Anyway, I just submit an ongoing PR: #2932. The PR can reduce the auth request significantly. Haven't finished for some details and tests yet.

gy09535 · 2020-12-03T04:02:30Z

Fore every auth retch, they will do 32 times fetch from this code

 while not exiting() and self.running and i <= 32 do
        i = i + 1

I think this "ok" var will always true, if we do auth fail, and it can not sleep 3s.

 if not ok then
            log.error("failed to fetch data from etcd: ", err, ", ",
                      tostring(self))
            ngx_sleep(3)
            break
        end

It will sleep 0.5 s from this code when auth is fail.

            if err then
                if err ~= "timeout" and err ~= "Key not found"
                    and self.last_err ~= err then
                    log.error("failed to fetch data from etcd: ", err, ", ",
                              tostring(self))
                end

                if err ~= self.last_err then
                    self.last_err = err
                    self.last_err_time = ngx_time()
                else
                    if ngx_time() - self.last_err_time >= 30 then
                        self.last_err = nil
                    end
                end
                ngx_sleep(0.5)

they are 16 batch job in on worker, this confused me ,it should be 8.

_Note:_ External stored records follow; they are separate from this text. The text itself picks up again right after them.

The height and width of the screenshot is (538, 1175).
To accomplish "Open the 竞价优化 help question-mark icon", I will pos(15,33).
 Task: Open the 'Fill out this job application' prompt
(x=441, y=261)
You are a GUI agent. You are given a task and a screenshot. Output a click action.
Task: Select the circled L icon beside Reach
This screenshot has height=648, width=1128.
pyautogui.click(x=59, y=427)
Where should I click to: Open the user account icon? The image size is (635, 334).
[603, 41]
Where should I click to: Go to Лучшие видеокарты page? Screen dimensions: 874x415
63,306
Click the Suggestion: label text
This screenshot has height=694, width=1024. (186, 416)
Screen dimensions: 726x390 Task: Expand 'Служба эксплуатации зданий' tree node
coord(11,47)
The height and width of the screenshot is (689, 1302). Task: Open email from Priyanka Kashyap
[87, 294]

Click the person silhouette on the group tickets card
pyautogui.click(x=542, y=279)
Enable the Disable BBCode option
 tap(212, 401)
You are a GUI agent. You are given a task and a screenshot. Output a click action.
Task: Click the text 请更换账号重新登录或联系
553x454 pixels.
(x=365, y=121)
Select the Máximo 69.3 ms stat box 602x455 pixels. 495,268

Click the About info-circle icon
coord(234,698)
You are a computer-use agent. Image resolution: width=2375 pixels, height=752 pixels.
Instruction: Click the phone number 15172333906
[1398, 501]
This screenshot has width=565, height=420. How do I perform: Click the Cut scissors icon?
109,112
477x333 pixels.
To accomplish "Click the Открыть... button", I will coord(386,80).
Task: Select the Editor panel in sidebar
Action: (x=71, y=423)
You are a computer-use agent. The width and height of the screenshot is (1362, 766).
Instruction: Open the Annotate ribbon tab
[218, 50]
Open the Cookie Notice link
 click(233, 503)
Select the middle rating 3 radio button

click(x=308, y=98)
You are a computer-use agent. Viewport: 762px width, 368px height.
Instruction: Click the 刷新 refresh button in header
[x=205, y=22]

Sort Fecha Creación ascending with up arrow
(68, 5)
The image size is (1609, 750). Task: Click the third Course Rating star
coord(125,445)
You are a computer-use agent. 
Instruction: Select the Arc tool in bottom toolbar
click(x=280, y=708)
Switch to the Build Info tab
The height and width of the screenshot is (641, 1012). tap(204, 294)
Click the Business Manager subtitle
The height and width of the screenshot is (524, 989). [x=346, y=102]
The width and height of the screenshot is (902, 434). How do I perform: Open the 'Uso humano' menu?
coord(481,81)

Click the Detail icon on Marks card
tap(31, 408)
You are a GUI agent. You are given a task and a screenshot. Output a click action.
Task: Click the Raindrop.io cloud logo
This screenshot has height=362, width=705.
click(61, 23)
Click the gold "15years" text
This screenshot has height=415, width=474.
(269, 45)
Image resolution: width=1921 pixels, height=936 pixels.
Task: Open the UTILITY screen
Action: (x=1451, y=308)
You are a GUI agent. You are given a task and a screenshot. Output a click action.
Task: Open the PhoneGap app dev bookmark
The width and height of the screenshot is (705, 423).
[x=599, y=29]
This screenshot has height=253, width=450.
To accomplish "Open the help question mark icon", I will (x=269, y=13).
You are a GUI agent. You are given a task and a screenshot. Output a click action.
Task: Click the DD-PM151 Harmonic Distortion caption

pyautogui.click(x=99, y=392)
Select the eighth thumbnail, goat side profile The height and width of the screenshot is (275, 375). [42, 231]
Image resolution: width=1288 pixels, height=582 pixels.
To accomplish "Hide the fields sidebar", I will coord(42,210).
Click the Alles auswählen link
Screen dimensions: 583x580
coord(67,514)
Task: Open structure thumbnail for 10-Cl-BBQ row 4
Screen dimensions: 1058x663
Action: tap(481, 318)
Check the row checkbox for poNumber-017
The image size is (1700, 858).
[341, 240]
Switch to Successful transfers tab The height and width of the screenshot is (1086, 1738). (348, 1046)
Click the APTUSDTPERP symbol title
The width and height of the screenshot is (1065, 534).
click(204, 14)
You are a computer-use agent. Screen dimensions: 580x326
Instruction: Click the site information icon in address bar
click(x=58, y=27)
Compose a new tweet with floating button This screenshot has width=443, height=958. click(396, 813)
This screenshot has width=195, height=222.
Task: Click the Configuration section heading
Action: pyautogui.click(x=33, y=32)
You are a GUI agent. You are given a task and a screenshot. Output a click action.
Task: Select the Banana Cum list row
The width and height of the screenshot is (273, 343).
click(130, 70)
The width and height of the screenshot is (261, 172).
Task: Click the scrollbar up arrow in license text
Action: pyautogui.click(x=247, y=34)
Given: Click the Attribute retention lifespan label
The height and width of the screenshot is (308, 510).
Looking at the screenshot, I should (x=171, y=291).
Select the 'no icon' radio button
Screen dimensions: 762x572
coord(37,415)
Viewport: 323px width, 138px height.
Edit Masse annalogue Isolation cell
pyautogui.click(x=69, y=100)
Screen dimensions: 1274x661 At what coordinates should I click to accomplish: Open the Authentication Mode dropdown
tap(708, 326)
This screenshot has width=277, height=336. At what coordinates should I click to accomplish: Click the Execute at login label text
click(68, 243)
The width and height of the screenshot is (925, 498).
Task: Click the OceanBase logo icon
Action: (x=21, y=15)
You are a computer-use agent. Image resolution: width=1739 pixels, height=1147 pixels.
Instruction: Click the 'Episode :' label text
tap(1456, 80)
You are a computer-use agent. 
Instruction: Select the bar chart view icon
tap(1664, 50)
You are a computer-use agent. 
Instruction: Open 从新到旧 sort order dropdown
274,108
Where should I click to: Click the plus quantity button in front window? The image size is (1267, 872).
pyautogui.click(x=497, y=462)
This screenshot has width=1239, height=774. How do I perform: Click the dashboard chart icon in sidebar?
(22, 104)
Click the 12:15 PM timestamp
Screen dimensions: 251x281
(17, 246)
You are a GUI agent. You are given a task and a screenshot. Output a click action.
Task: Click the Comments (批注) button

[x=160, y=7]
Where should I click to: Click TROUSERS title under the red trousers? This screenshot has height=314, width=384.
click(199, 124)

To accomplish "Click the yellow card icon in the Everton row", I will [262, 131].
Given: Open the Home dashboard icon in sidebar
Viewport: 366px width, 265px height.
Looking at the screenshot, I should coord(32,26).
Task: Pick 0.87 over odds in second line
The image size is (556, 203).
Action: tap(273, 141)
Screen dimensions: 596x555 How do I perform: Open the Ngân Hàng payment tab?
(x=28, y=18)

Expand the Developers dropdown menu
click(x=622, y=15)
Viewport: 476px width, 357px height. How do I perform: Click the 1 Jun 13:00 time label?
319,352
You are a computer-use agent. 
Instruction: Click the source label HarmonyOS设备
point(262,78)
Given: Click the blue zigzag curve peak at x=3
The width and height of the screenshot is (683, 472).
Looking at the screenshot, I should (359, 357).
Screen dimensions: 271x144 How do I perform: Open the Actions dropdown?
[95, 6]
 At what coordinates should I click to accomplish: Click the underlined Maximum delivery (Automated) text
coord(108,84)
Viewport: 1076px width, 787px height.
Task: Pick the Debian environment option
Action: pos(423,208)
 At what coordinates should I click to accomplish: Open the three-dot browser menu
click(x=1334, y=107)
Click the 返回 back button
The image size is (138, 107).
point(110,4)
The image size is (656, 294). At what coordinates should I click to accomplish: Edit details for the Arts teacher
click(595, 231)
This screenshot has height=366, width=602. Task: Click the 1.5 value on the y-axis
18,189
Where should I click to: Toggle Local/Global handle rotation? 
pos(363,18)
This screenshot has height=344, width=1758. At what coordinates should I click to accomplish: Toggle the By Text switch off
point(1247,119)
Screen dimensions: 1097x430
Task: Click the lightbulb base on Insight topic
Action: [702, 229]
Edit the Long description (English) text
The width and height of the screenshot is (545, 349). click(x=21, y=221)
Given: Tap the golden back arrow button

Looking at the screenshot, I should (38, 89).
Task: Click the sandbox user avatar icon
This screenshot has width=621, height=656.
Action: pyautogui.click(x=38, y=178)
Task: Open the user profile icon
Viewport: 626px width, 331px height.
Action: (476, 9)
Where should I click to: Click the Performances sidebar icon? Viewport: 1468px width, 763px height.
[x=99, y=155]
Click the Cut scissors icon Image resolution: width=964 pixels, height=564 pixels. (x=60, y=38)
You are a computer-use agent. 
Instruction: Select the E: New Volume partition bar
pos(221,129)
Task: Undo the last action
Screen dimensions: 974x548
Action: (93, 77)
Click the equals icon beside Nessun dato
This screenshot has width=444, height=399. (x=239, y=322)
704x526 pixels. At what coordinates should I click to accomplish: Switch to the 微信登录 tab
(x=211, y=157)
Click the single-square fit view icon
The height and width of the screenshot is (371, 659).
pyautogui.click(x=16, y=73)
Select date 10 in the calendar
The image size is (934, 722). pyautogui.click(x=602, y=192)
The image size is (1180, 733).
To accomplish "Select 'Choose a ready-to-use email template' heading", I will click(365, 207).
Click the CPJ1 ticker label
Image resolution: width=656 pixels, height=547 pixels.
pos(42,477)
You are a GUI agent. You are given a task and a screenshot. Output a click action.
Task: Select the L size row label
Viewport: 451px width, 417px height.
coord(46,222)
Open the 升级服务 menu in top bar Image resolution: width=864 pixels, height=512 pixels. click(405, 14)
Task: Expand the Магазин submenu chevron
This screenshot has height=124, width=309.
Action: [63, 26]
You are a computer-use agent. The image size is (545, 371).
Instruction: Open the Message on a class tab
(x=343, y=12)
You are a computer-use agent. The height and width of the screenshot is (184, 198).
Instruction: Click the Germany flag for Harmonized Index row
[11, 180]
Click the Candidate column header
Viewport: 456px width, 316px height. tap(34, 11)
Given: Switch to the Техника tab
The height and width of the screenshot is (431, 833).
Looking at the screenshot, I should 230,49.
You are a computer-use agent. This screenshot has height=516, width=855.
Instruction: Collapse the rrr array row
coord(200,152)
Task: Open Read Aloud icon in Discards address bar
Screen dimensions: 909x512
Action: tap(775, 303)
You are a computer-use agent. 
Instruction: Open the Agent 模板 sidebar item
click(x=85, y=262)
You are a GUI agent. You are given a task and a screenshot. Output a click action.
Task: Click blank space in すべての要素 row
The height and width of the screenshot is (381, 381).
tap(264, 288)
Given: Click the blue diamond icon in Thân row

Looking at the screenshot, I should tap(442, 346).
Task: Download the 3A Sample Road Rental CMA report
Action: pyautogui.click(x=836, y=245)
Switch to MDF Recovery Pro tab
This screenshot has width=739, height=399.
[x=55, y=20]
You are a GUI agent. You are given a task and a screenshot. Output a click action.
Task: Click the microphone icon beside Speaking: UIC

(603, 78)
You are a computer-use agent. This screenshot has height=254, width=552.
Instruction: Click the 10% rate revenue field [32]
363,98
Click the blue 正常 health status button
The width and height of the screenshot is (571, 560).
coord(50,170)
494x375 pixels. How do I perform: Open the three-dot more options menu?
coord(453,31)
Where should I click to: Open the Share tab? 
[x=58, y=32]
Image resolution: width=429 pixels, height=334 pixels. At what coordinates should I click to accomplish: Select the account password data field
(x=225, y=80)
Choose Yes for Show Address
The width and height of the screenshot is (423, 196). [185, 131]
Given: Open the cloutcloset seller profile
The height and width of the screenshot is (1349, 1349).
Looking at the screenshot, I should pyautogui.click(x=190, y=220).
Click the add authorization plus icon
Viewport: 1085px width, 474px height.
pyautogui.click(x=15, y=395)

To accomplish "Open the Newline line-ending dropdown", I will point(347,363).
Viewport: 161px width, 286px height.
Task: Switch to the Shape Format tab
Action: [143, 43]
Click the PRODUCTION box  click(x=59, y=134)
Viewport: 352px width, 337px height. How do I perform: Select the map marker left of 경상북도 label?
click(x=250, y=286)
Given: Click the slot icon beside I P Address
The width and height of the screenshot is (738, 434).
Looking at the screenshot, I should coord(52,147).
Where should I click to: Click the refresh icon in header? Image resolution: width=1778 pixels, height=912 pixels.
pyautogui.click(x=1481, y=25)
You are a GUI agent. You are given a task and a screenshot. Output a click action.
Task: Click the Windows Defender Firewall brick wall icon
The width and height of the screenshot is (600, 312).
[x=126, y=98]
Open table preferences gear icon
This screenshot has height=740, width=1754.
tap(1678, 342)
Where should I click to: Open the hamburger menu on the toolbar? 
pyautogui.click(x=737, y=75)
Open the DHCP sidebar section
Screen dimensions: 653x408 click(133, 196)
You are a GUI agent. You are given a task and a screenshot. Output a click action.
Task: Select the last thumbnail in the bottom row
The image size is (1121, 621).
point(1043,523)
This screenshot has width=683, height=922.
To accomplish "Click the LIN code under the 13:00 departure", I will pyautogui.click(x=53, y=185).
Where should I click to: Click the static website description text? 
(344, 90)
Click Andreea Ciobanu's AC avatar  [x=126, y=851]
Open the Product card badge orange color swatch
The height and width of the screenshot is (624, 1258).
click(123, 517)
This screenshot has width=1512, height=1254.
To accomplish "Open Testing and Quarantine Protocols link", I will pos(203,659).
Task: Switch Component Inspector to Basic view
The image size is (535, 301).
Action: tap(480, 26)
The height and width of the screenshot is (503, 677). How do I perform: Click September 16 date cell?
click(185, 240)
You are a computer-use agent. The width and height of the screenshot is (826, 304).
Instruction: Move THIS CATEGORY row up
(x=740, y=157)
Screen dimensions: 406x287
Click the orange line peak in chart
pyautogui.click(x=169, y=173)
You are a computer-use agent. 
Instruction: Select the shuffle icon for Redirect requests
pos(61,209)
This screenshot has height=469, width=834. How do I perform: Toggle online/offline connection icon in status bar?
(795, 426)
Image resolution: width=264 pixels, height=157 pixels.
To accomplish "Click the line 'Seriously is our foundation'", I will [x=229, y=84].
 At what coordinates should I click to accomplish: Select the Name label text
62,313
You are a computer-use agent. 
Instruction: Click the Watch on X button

2020/12/03 11:17:26 [warn] 44375#0: *4 [lua] config_etcd.lua:468: begin to statistics call count for auto fetch,key:/apisix/routes, context: ngx.timer
2020/12/03 11:17:26 [warn] 44375#0: *6 [lua] config_etcd.lua:468: begin to statistics call count for auto fetch,key:/apisix/ssl, context: ngx.timer
2020/12/03 11:17:26 [warn] 44375#0: *8 [lua] config_etcd.lua:468: begin to statistics call count for auto fetch,key:/apisix/global_rules, context: ngx.timer
2020/12/03 11:17:26 [warn] 44375#0: *10 [lua] config_etcd.lua:468: begin to statistics call count for auto fetch,key:/apisix/services, context: ngx.timer
2020/12/03 11:17:26 [warn] 44375#0: *12 [lua] config_etcd.lua:468: begin to statistics call count for auto fetch,key:/apisix/proto, context: ngx.timer
2020/12/03 11:17:26 [warn] 44375#0: *14 [lua] config_etcd.lua:468: begin to statistics call count for auto fetch,key:/apisix/plugin_metadata, context: ngx.timer
2020/12/03 11:17:26 [warn] 44375#0: *16 [lua] config_etcd.lua:468: begin to statistics call count for auto fetch,key:/apisix/consumers, context: ngx.timer
2020/12/03 11:17:26 [warn] 44375#0: *18 [lua] config_etcd.lua:468: begin to statistics call count for auto fetch,key:/apisix/upstreams, context: ngx.timer
2020/12/03 11:17:26 [warn] 44372#0: *21 [lua] init.lua:262: sync_local_conf_to_etcd(): sync local conf to etcd, context: ngx.timer
2020/12/03 11:17:26 [warn] 44372#0: *24 [lua] config_etcd.lua:468: begin to statistics call count for auto fetch,key:/apisix/routes, context: ngx.timer
2020/12/03 11:17:26 [warn] 44372#0: *26 [lua] config_etcd.lua:468: begin to statistics call count for auto fetch,key:/apisix/ssl, context: ngx.timer
2020/12/03 11:17:26 [warn] 44372#0: *28 [lua] config_etcd.lua:468: begin to statistics call count for auto fetch,key:/apisix/global_rules, context: ngx.timer
2020/12/03 11:17:26 [warn] 44372#0: *30 [lua] config_etcd.lua:468: begin to statistics call count for auto fetch,key:/apisix/services, context: ngx.timer
2020/12/03 11:17:26 [warn] 44372#0: *32 [lua] config_etcd.lua:468: begin to statistics call count for auto fetch,key:/apisix/proto, context: ngx.timer
2020/12/03 11:17:26 [warn] 44372#0: *34 [lua] config_etcd.lua:468: begin to statistics call count for auto fetch,key:/apisix/plugin_metadata, context: ngx.timer
2020/12/03 11:17:26 [warn] 44372#0: *36 [lua] config_etcd.lua:468: begin to statistics call count for auto fetch,key:/apisix/consumers, context: ngx.timer
2020/12/03 11:17:26 [warn] 44372#0: *38 [lua] config_etcd.lua:468: begin to statistics call count for auto fetch,key:/apisix/upstreams, context: ngx.timer

for one worker, they are 16*2=32 requests (max) in one second when auth is fail, I think it is an problem.I think we should be remove this code , we can receive config is not sync immediately.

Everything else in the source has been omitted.